- **Instructions for the task**: Update the records below by changing every "Viewport" to "Window" and leaving everything else unchanged. Leave the pictures out of your answer.
◇ ◇ ◇
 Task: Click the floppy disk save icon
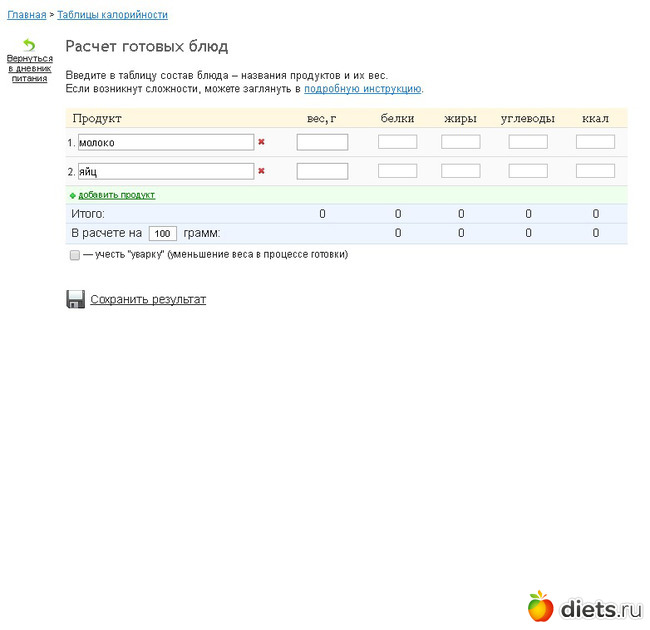[x=75, y=299]
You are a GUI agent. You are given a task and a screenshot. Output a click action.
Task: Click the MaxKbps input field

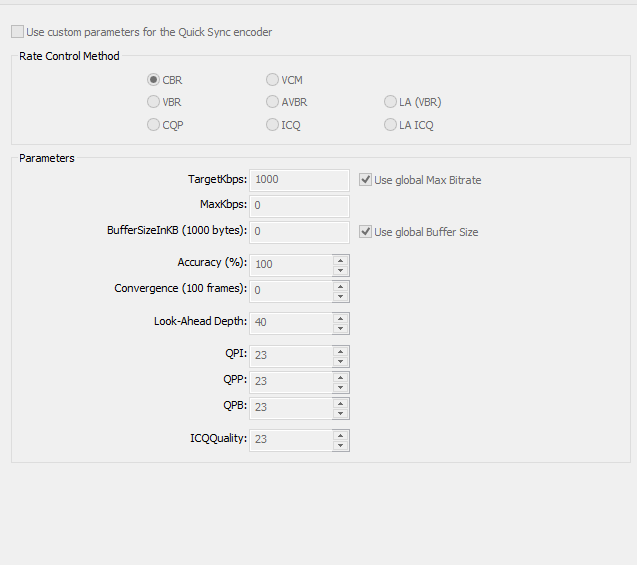coord(299,206)
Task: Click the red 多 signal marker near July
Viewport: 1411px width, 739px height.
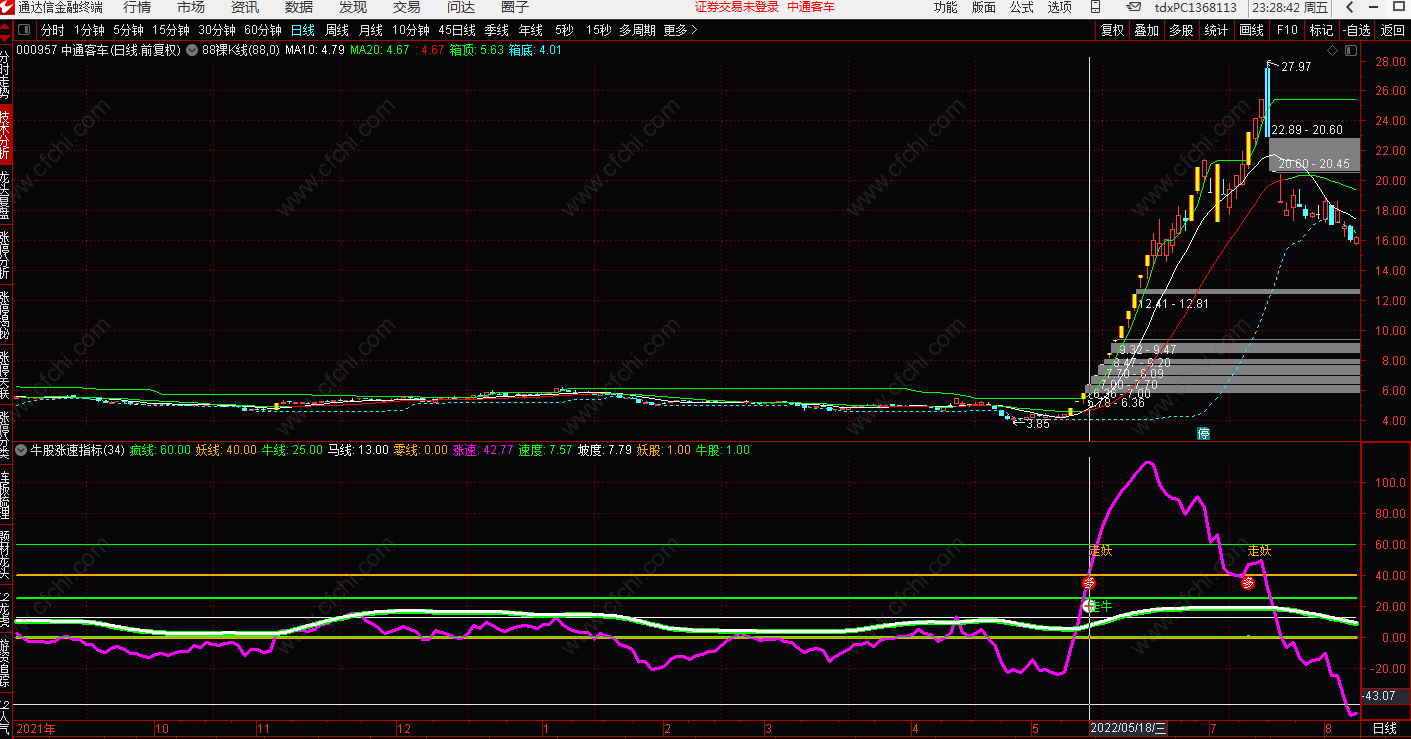Action: tap(1247, 583)
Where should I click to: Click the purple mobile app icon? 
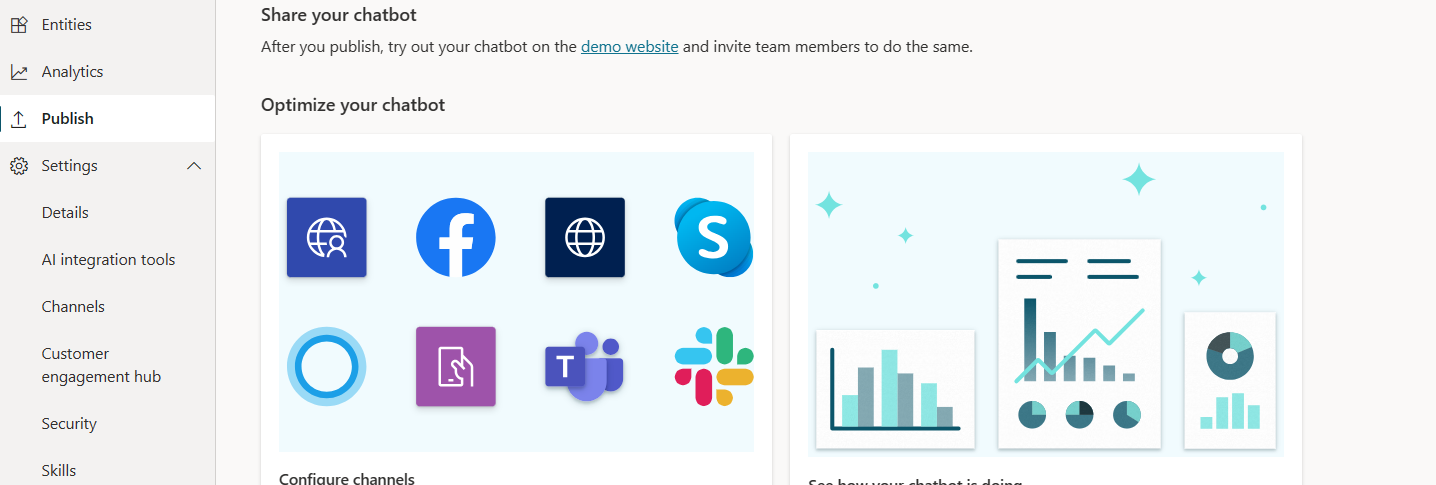point(456,367)
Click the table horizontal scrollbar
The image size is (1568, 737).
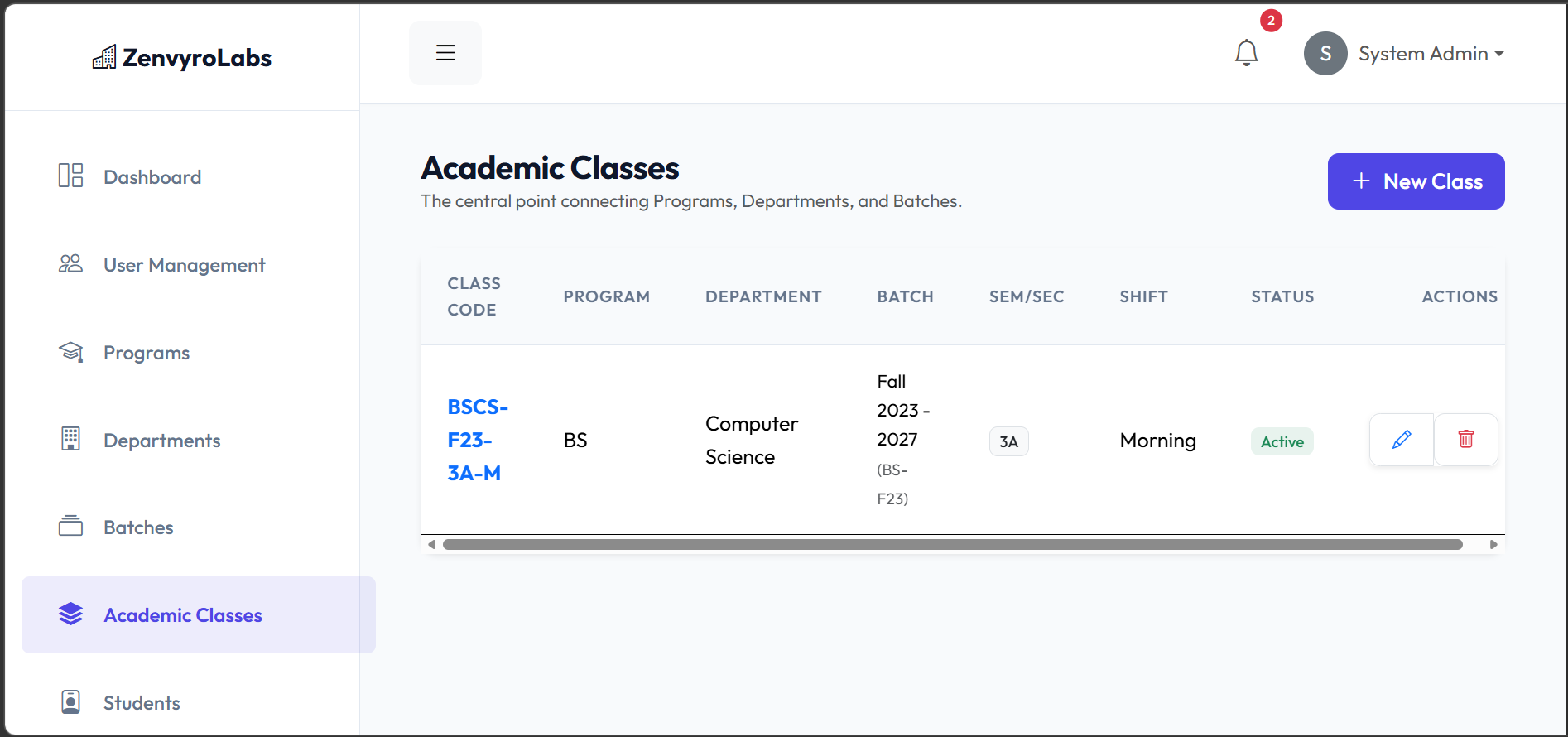[x=952, y=544]
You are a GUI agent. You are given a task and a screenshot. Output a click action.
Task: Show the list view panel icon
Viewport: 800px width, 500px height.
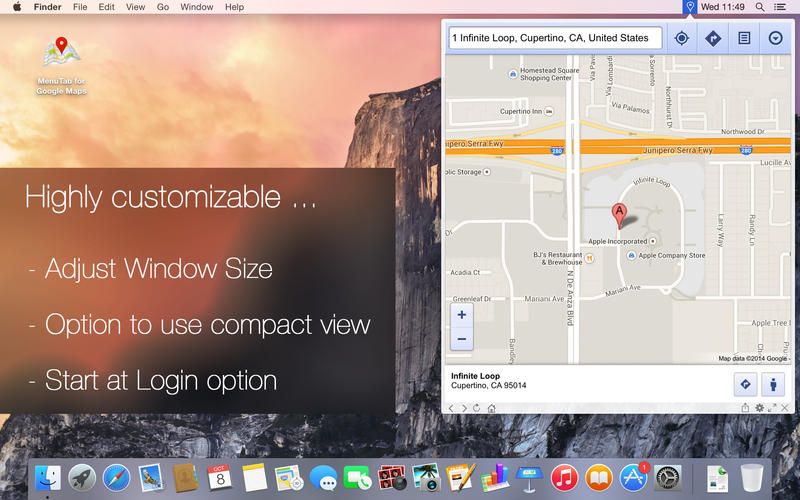[744, 38]
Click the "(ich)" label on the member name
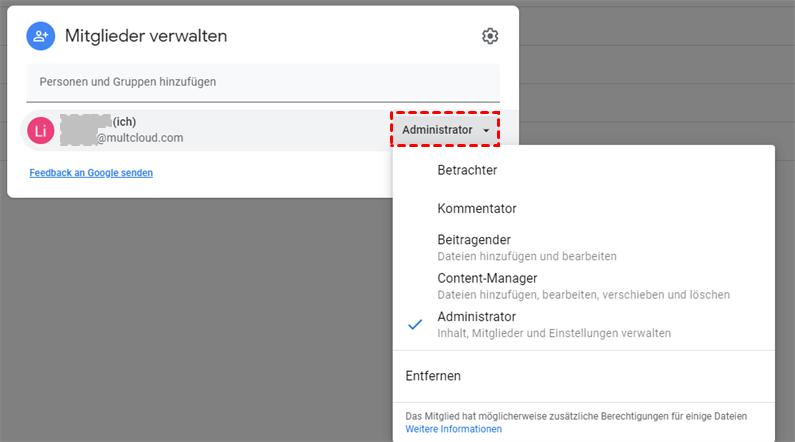 click(x=123, y=122)

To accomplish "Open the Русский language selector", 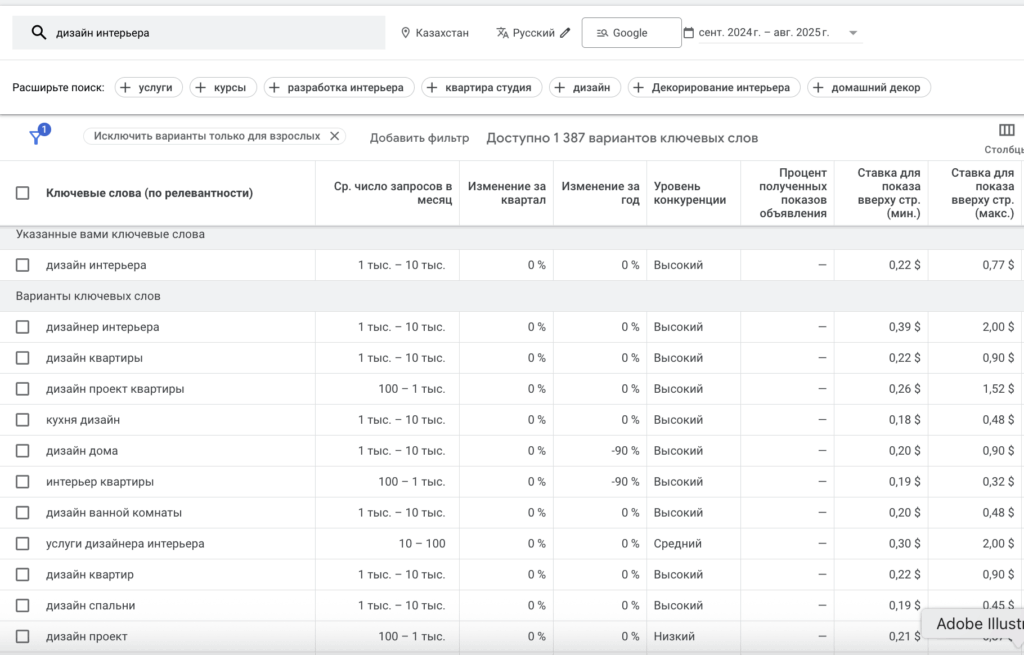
◇ ◇ ◇
- **Correct response**:
 Task: Click the floppy disk save icon
[x=75, y=299]
You are a GUI agent. You are given a task and a screenshot. Output a click action.
Task: Click the MaxKbps input field

coord(299,206)
Task: Click the red 多 signal marker near July
Window: 1411px width, 739px height.
Action: tap(1247, 583)
Where should I click to: Click the purple mobile app icon? 
point(456,367)
Click the table horizontal scrollbar
The image size is (1568, 737).
[x=952, y=544]
You are a GUI agent. You are given a task and a screenshot. Output a click action.
Task: Show the list view panel icon
Window: 800px width, 500px height.
[744, 38]
Click the "(ich)" label on the member name
 click(x=123, y=122)

To accomplish "Open the Русский language selector", 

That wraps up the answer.